As I ate my reheated kosher meal with Christmas music playing and everyone around me enjoying fresh non-kosher food, I began to rethink my attitudes toward Christmas and Christianity in general. Why did I feel such revulsion? Why was I so defensive, so grumpy? Was it that I felt like I had to openly reject this in order to protect my Jewishness? Sure, maybe it was presumptuous for people years ago to ask my kids what Santa was bringing them for Christmas, but I’m sure they meant well. These were people living their faith just as I try to. They were earnest in their beliefs and the warmth with which they gave their holiday greetings was sincere. In such a cold place, I didn’t really stick out as being anything different. My choice of skirts over pants might have been unusual, but just being female there was already unusual, so it was natural they would assume I was Christian like them.

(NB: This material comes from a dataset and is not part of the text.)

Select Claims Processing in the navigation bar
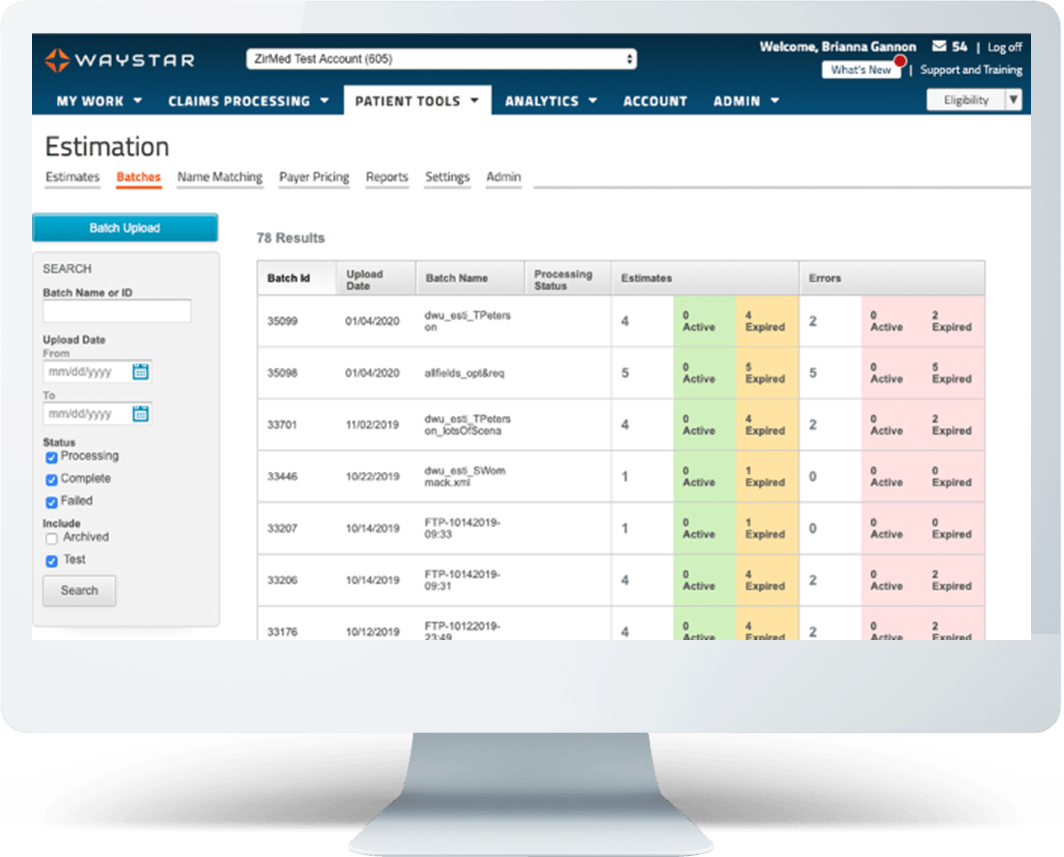 pyautogui.click(x=240, y=101)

Just because their beliefs never fit me doesn’t mean I need to have such high walls up against them. In fact, the fact that I was raised Catholic and never found anything there for me should be enough to tell me that I have nothing to fear from Christmas carols. If I’m truly happy in Judaism, then why not wish the same for them in their faith?

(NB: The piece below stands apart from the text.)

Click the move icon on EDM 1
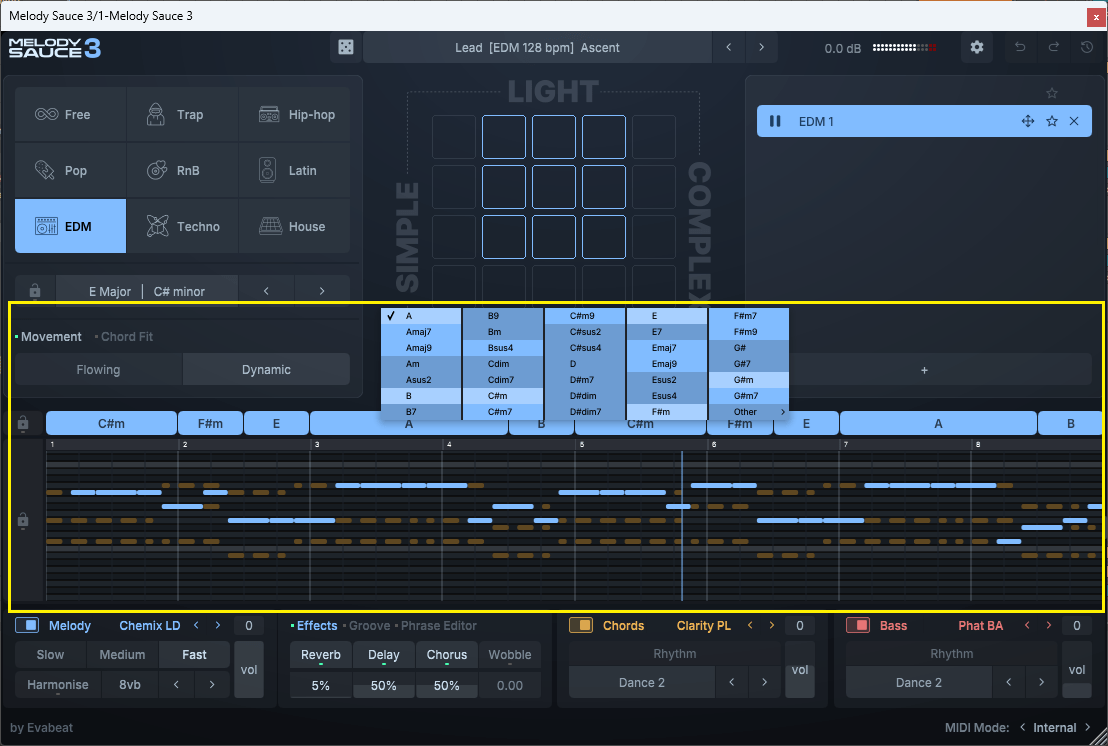Screen dimensions: 1108x746 pos(1027,121)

Inside, I felt some tension ease and I could look at all those old symbols with fresh eyes, realizing that they meant me no harm. I could smile and wish someone a Merry Christmas, even while letting them know my family and I celebrate Chanukah. I began to see their confusion for what it was, rather than judgement. I also found myself looking forward to Chanukah more, where before I’d simply been thinking about all the work for the shul’s annual Chanukah party that was coming up and trying to figure out when I’d find time to make latkes. It was as if my grinchy attitudes towards my neighbors celebrations had been bleeding over to my own.
It took flying up into the far arctic to melt my heart some to where I no longer felt under attack by Christmas carols and lights, but instead could focus on the joy of my own holiday season and genuinely wish my coworkers, friends, and my non-Jewish family happy holidays of their own. I stepped off the plane home on Motzei Shabbos with a lighter heart, ready for Chanukah!
One thought on “How a Trip to the Ends of the Earth Helped Me Make Peace with Christmas as a Jew”
Mazal tov, I hope your conversion goes well.
Rabbi Lazer Brody teaches us not to be ashamed of our Past.
I use to be a confrontational person, now I use my past to reach folks that before I would argue with. I have come to learn that even among the nations there has been a great kidnapping going on. No one hardly knows the Creator and by not knowing Him, they don’t know what He expects of them. I see their festivals as what they are, inherited lies. We can’t blame them for inheriting something. It those who reject help are the one who give the most trouble.